> [What the task asks]
Only an exact repetition of all the entries will be accepted.

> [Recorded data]
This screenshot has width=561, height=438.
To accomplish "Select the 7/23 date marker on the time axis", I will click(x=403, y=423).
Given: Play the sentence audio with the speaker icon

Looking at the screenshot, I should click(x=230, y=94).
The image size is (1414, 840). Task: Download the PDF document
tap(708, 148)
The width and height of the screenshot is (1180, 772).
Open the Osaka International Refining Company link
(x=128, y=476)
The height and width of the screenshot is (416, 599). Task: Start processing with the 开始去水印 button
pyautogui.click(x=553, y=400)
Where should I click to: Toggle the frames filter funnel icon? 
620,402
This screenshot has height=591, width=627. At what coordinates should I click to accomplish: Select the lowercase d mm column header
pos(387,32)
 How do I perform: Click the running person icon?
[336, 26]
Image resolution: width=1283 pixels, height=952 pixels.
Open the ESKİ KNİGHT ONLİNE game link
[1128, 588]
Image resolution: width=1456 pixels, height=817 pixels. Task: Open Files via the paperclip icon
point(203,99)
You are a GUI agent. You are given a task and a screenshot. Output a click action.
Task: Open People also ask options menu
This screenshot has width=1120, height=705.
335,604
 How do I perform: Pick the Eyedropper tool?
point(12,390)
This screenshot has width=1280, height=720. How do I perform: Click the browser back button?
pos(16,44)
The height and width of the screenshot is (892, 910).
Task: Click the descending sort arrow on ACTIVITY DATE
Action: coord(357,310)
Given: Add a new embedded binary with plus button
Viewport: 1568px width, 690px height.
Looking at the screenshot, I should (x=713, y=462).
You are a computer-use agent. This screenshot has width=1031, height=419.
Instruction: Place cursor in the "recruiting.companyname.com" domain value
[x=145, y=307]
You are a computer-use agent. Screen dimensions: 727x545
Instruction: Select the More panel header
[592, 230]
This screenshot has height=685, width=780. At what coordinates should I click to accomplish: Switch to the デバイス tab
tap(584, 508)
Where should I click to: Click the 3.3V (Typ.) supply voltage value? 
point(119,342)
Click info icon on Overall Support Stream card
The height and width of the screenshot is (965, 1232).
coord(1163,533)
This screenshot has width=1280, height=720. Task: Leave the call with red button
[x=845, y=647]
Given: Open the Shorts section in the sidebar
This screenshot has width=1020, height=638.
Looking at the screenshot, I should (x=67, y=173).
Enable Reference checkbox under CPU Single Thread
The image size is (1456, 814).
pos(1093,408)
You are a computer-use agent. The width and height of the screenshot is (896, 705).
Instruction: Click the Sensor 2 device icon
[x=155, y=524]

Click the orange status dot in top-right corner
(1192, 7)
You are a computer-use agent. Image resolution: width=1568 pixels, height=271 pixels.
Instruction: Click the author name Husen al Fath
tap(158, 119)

> [Worked solution]
This screenshot has width=561, height=438.
To accomplish "Select the 7/23 date marker on the time axis", I will click(x=403, y=423).
Given: Play the sentence audio with the speaker icon

Looking at the screenshot, I should click(x=230, y=94).
The image size is (1414, 840). Task: Download the PDF document
tap(708, 148)
The width and height of the screenshot is (1180, 772).
Open the Osaka International Refining Company link
(x=128, y=476)
The height and width of the screenshot is (416, 599). Task: Start processing with the 开始去水印 button
pyautogui.click(x=553, y=400)
Where should I click to: Toggle the frames filter funnel icon? 
620,402
This screenshot has height=591, width=627. At what coordinates should I click to accomplish: Select the lowercase d mm column header
pos(387,32)
 How do I perform: Click the running person icon?
[336, 26]
Image resolution: width=1283 pixels, height=952 pixels.
Open the ESKİ KNİGHT ONLİNE game link
[1128, 588]
Image resolution: width=1456 pixels, height=817 pixels. Task: Open Files via the paperclip icon
point(203,99)
You are a GUI agent. You are given a task and a screenshot. Output a click action.
Task: Open People also ask options menu
This screenshot has width=1120, height=705.
335,604
 How do I perform: Pick the Eyedropper tool?
point(12,390)
This screenshot has width=1280, height=720. How do I perform: Click the browser back button?
pos(16,44)
The height and width of the screenshot is (892, 910).
Task: Click the descending sort arrow on ACTIVITY DATE
Action: coord(357,310)
Given: Add a new embedded binary with plus button
Viewport: 1568px width, 690px height.
Looking at the screenshot, I should (x=713, y=462).
You are a computer-use agent. This screenshot has width=1031, height=419.
Instruction: Place cursor in the "recruiting.companyname.com" domain value
[x=145, y=307]
You are a computer-use agent. Screen dimensions: 727x545
Instruction: Select the More panel header
[592, 230]
This screenshot has height=685, width=780. At what coordinates should I click to accomplish: Switch to the デバイス tab
tap(584, 508)
Where should I click to: Click the 3.3V (Typ.) supply voltage value? 
point(119,342)
Click info icon on Overall Support Stream card
The height and width of the screenshot is (965, 1232).
coord(1163,533)
This screenshot has width=1280, height=720. Task: Leave the call with red button
[x=845, y=647]
Given: Open the Shorts section in the sidebar
This screenshot has width=1020, height=638.
Looking at the screenshot, I should (x=67, y=173).
Enable Reference checkbox under CPU Single Thread
The image size is (1456, 814).
pos(1093,408)
You are a computer-use agent. The width and height of the screenshot is (896, 705).
Instruction: Click the Sensor 2 device icon
[x=155, y=524]

Click the orange status dot in top-right corner
(1192, 7)
You are a computer-use agent. Image resolution: width=1568 pixels, height=271 pixels.
Instruction: Click the author name Husen al Fath
tap(158, 119)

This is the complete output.